** Excerpted data follows **
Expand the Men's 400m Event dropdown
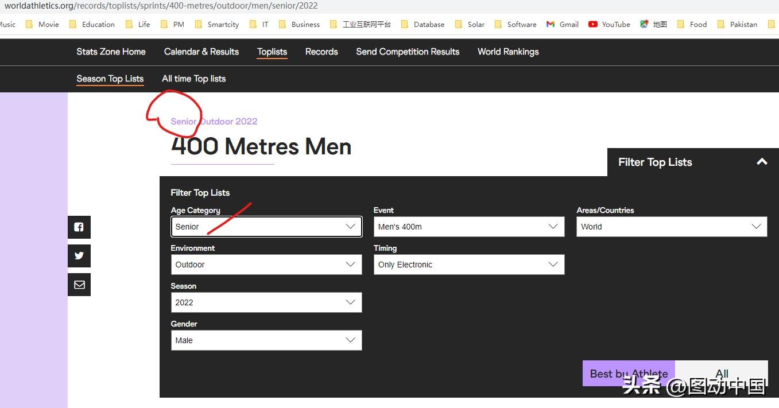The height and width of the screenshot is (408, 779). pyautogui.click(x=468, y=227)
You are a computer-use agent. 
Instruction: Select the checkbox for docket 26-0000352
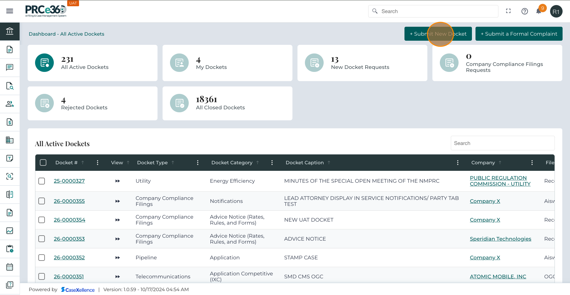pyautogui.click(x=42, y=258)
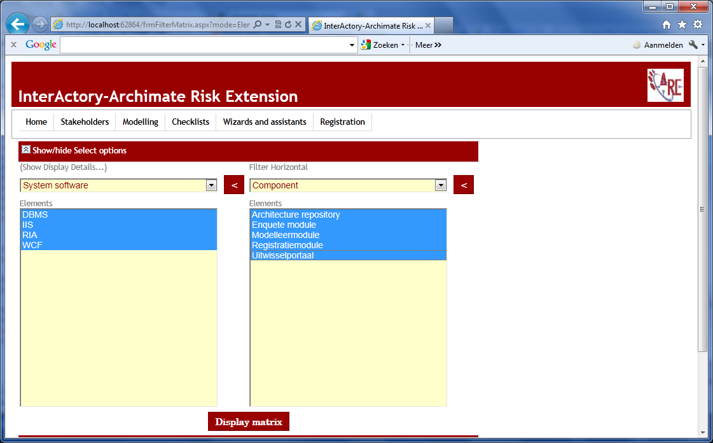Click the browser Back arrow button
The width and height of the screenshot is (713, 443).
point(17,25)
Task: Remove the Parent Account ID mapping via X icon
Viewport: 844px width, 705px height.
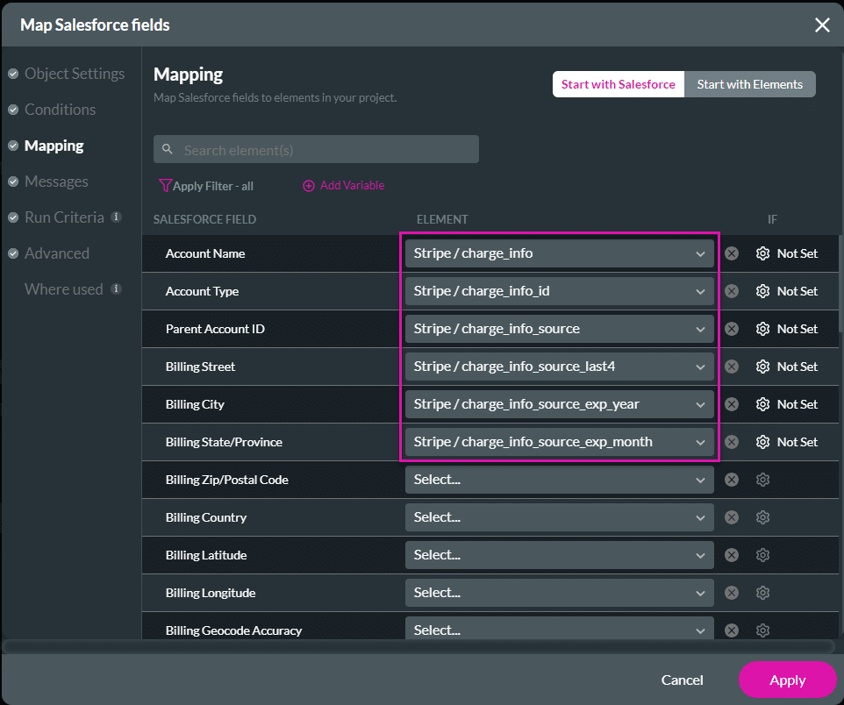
** End of Excerpted data **
** Excerpted data follows **
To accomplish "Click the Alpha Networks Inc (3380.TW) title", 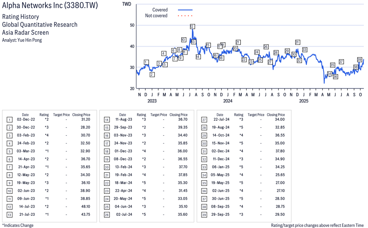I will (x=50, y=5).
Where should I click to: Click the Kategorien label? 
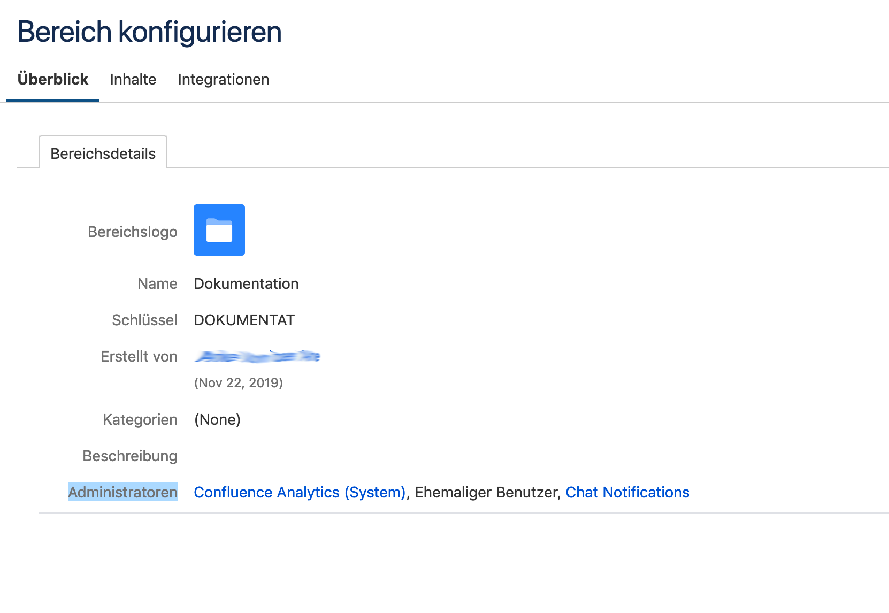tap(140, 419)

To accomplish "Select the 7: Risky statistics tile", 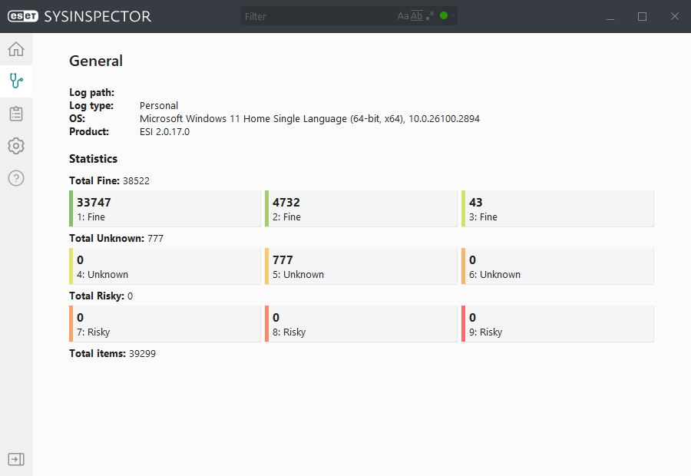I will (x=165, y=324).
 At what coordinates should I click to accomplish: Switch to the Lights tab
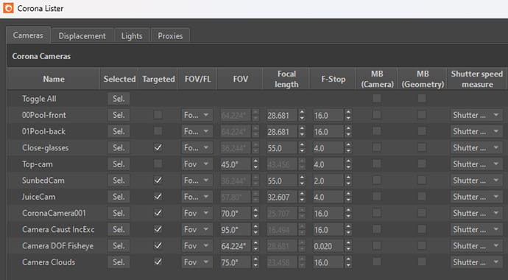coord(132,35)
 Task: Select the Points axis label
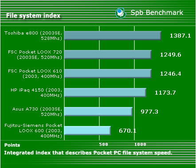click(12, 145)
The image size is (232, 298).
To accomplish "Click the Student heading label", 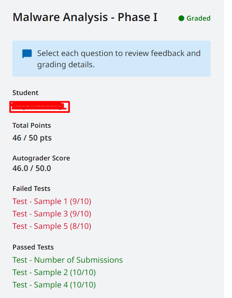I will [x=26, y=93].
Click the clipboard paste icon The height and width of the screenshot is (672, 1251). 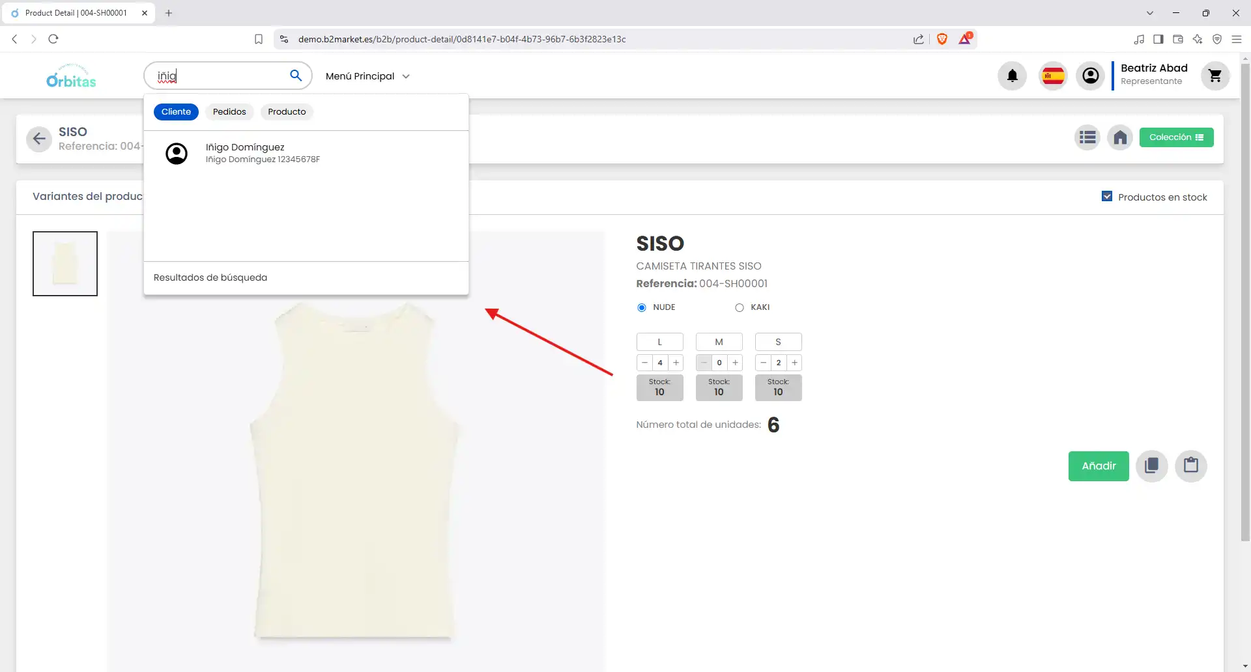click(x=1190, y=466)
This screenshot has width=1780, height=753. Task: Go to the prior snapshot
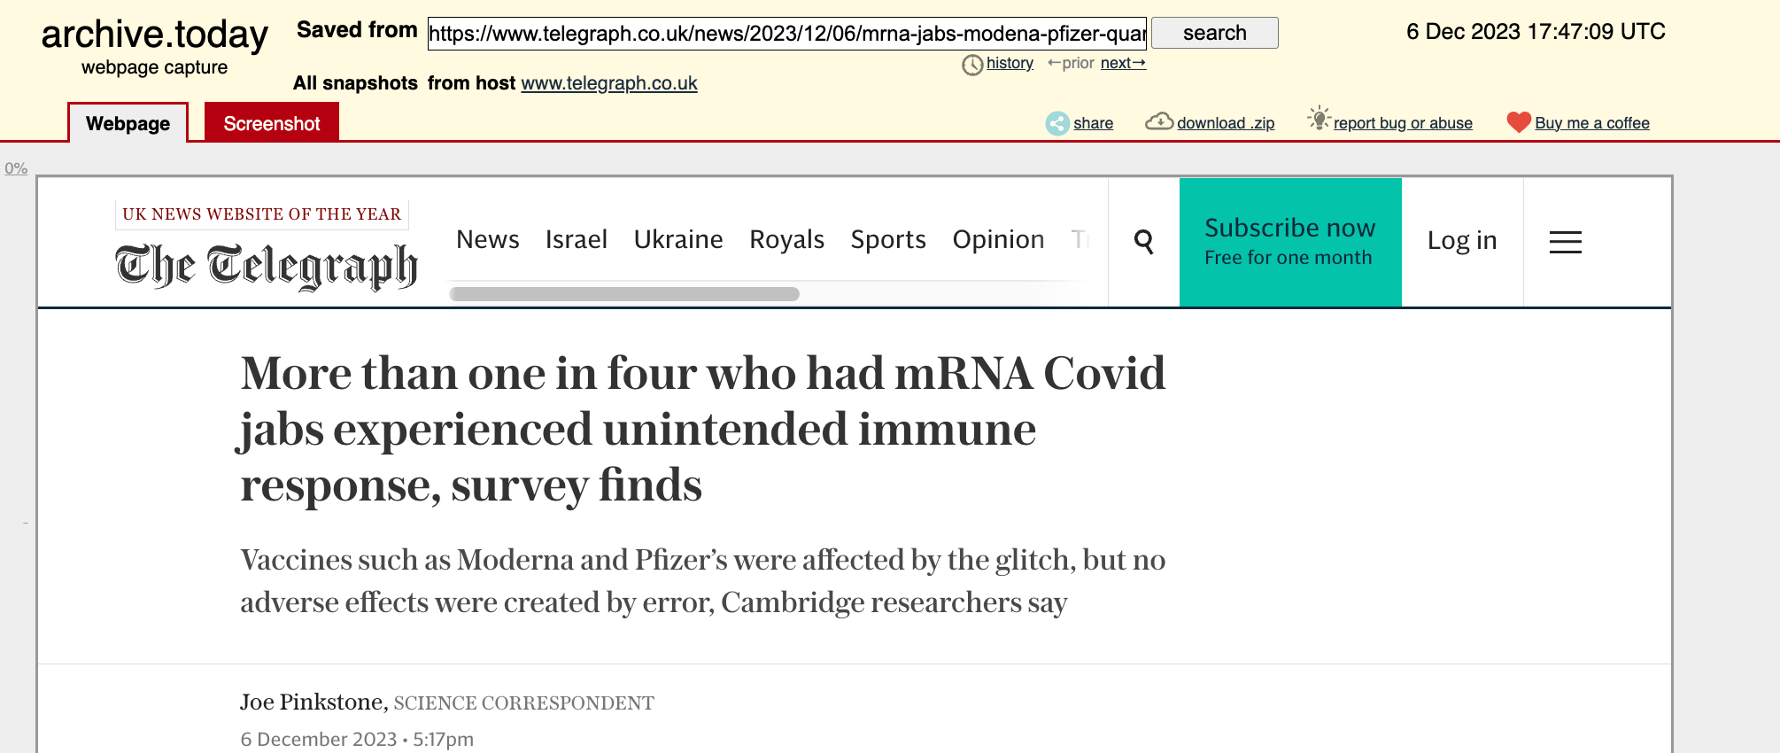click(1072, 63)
** End of Excerpted data **
## Task to carry out
The expected output is the lines above from the one containing "Expand the Men's 400m Event dropdown" to the one containing "Task: Remove the", both ends included, reproduced exactly with every picture left out.

## Exercise output
Expand the Men's 400m Event dropdown
The height and width of the screenshot is (408, 779). pyautogui.click(x=468, y=227)
You are a computer-use agent. 
Instruction: Select the checkbox for docket 26-0000352
pyautogui.click(x=42, y=258)
Click the browser Back arrow button
The width and height of the screenshot is (713, 443).
point(17,25)
Task: Remove the Parent Account ID mapping via X icon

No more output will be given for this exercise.